Impor Masih Tinggi, APPDI Dorong Pemerintah Meninjau Ulang Kebutuhan dan Pasokan Daging Nasional

Impor Masih Tinggi, APPDI Dorong Pemerintah Meninjau Ulang Kebutuhan dan Pasokan Daging Nasional

Jakarta, Beritasatu.com – Impor daging sapi dan kerbau di Indonesia masih mendominasi pasar domestik dengan porsi mencapai 54% dari total kebutuhan nasional. Tingginya angka impor ini menjadi perhatian serius bagi berbagai pihak, termasuk Asosiasi Pengusaha dan Pengolahan Daging Indonesia (APPDI).

Direktur Eksekutif APPDI Teguh Boediyana berharap pemerintah dapat melakukan evaluasi menyeluruh terhadap data kebutuhan dan pasokan daging nasional, guna memastikan akurasi dan efektivitas kebijakan yang diterapkan.

“Apakah benar populasi sapi yang ada saat ini mencapai 18 juta ekor seperti yang pernah diklaim, padahal menurut data Badan Pusat Statistik (BPS) jumlahnya hanya sekitar 11 juta ekor? Ini yang perlu kita pastikan kembali,” ujar Teguh Boediyana dalam acara Investor Market Today, Senin (3/3/2025).

Teguh menjelaskan bahwa ketidaksesuaian data ini bisa disebabkan oleh perbedaan ukuran sapi di berbagai daerah. Ia mencontohkan bahwa meskipun jumlah sapi di Pulau Jawa dan luar Pulau Jawa mungkin sama, produktivitasnya berbeda.

Seekor sapi di Pulau Jawa umumnya memiliki bobot sekitar 350-400 kg, sementara sapi di Nusa Tenggara Timur (NTT) hanya mencapai 250-275 kg per ekor.

Oleh karena itu, ia menekankan pentingnya verifikasi ulang terhadap angka permintaan (demand) dan ketersediaan daging dalam negeri.

Lebih lanjut, Teguh mengungkapkan bahwa APPDI telah melakukan audiensi dengan Ombudsman Republik Indonesia terkait akurasi data daging nasional. 

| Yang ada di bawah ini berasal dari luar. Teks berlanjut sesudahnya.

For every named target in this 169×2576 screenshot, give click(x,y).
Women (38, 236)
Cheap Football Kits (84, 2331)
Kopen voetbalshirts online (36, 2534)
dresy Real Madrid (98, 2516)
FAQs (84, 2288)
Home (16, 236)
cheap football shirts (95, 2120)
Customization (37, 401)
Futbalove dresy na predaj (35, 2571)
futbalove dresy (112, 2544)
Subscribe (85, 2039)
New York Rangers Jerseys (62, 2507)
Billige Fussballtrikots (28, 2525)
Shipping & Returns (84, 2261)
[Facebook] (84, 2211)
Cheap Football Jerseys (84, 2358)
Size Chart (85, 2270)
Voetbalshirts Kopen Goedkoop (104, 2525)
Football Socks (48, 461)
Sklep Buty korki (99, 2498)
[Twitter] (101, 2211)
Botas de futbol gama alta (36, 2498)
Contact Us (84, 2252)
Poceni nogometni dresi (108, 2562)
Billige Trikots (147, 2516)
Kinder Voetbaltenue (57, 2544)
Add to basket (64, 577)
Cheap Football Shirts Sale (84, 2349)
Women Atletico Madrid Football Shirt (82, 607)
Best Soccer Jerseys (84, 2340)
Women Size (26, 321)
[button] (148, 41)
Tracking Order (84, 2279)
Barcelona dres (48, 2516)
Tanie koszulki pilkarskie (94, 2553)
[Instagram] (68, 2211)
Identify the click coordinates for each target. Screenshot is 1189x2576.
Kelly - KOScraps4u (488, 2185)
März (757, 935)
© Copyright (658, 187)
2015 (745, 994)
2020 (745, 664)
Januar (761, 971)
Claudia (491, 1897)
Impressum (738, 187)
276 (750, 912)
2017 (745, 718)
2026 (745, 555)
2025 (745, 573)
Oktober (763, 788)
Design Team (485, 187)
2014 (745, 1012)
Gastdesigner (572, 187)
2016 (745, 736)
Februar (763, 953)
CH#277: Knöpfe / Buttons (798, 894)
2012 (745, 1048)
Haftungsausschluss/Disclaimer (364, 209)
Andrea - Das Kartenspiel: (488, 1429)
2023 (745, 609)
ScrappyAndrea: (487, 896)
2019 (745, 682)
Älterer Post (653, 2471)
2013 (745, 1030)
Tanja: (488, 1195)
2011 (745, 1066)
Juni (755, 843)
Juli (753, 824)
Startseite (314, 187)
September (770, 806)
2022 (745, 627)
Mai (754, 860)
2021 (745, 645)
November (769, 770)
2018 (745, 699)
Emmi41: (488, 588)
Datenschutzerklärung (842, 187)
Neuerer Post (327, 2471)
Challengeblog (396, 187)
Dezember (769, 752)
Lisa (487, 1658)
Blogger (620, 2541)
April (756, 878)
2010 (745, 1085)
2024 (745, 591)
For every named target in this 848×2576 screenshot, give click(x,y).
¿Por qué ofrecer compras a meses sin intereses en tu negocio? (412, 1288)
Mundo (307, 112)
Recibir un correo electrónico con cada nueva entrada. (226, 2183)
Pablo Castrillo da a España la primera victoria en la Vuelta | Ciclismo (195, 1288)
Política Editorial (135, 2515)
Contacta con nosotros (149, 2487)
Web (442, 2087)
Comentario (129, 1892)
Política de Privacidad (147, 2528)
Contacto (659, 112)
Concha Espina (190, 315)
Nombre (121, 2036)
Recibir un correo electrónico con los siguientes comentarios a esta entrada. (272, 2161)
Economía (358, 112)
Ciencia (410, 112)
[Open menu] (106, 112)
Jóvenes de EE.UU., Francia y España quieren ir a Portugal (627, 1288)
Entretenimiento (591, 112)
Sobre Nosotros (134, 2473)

Ia menyoroti bahwa data yang ada sering kali mencakup berbagai bagian sapi, seperti daging, tulang, kaki, kulit, dan jeroan. Padahal, jika merujuk pada Standar Nasional Indonesia (SNI), yang dimaksud dengan daging adalah bagian otot (muscle), sehingga tulang dan bagian lainnya tidak seharusnya masuk dalam perhitungan kuantitas daging konsumsi.

“Nah, inilah yang berpotensi menyebabkan kesalahan dalam perhitungan neraca kebutuhan daging nasional. Jika data yang digunakan kurang akurat, maka kebijakan yang diambil pun bisa tidak sesuai dengan kebutuhan sebenarnya. Oleh karena itu, ini adalah kesempatan bagi pemerintah untuk melakukan rekalkulasi yang lebih tepat,” tegas Teguh terkait impor daging.

Selain itu, ia juga menyoroti perbedaan preferensi konsumen terhadap daging. Menurutnya, pola konsumsi daging masyarakat sangat bervariasi, tergantung pada lapisan ekonomi mereka, baik kalangan bawah, menengah, maupun atas (high society).

Dengan demikian, pemetaan yang lebih rinci terhadap konsumsi daging nasional akan membantu dalam menentukan strategi yang lebih efektif dalam mengurangi ketergantungan terhadap impor serta mendukung industri daging dalam negeri.

Dengan evaluasi yang lebih akurat, Teguh berharap pemerintah dapat menetapkan kebijakan yang lebih tepat dalam menjaga keseimbangan antara produksi lokal dan impor.

Hal ini diharapkan dapat mengurangi ketergantungan pada impor daging, meningkatkan kesejahteraan peternak lokal, serta memastikan ketersediaan daging yang mencukupi bagi seluruh lapisan masyarakat.